#### Data to process ####

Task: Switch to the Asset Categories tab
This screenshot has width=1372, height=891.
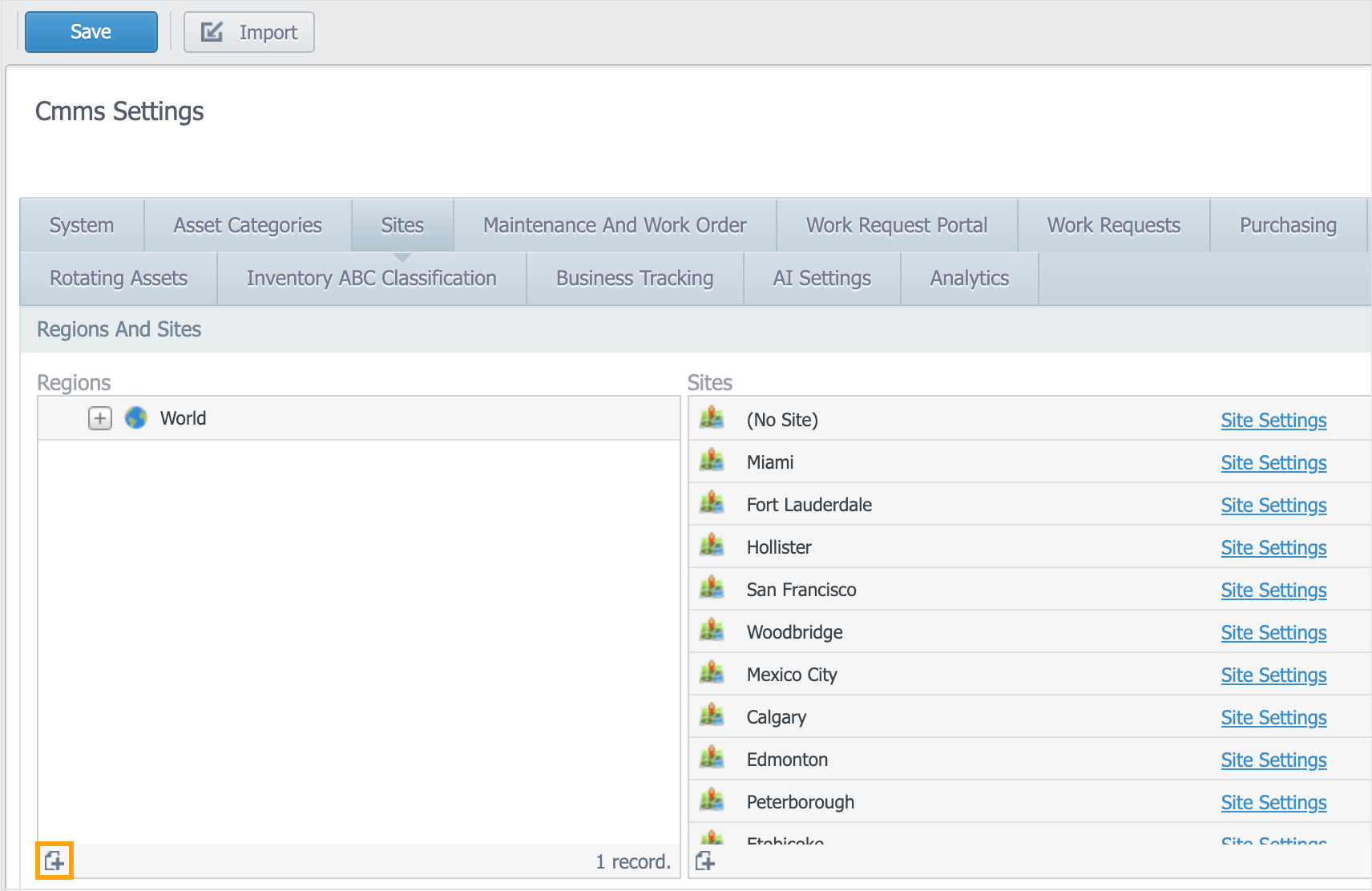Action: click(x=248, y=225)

####
#### Data to process ####

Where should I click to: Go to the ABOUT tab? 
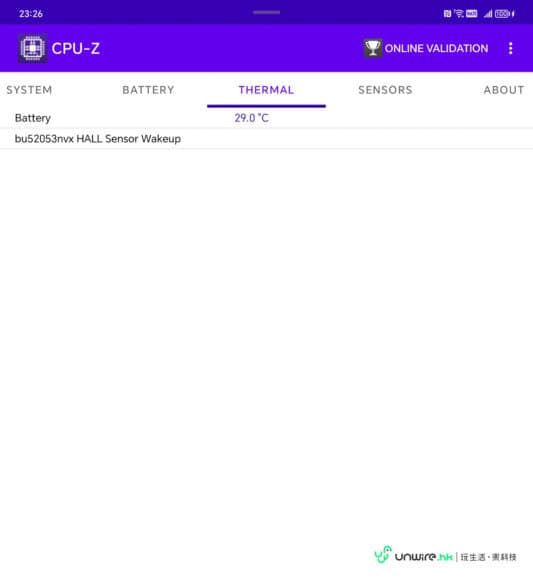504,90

####
#### Data to process ####

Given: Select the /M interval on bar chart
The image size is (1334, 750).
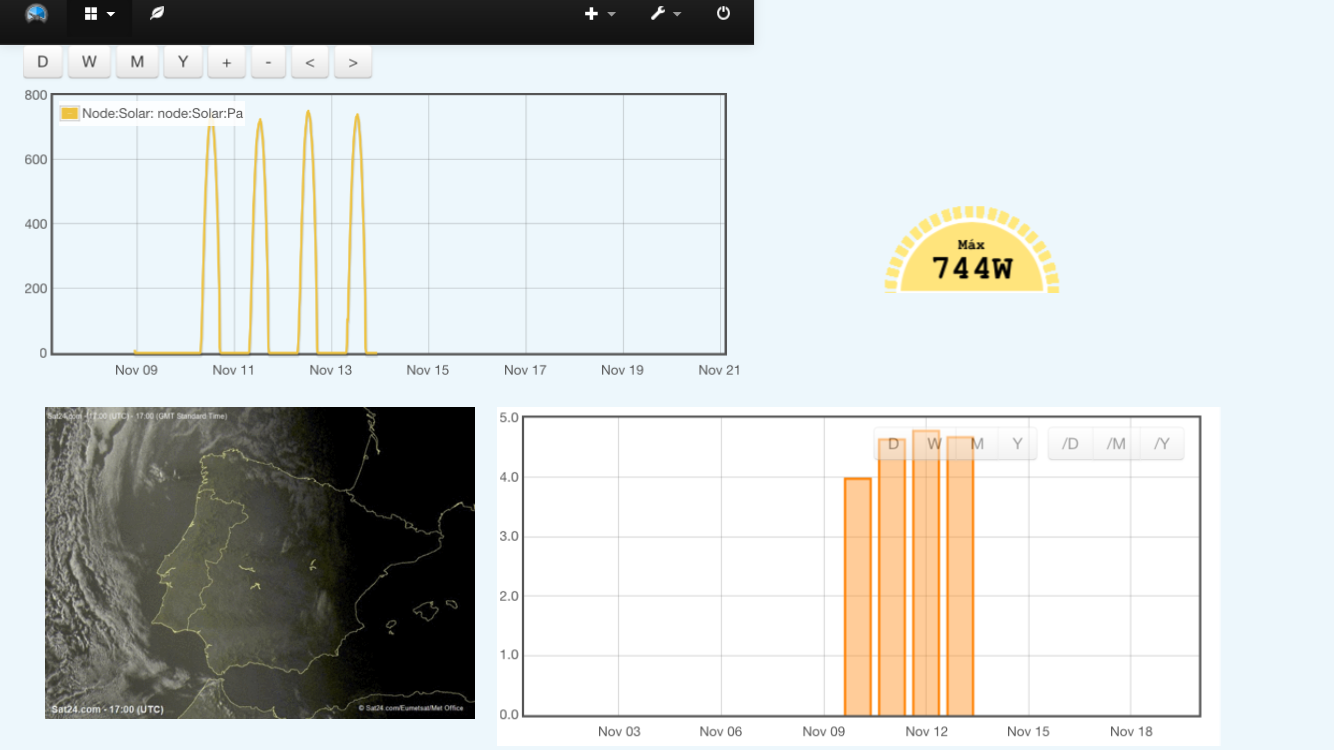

####

◆ Directions for this task:
Please reproduce the lines from the line with "Given: Select the /M interval on bar chart" to the line with "The image size is (1334, 750).", both ends included, exactly as they appear above.

◆ Written solution:
Given: Select the /M interval on bar chart
The image size is (1334, 750).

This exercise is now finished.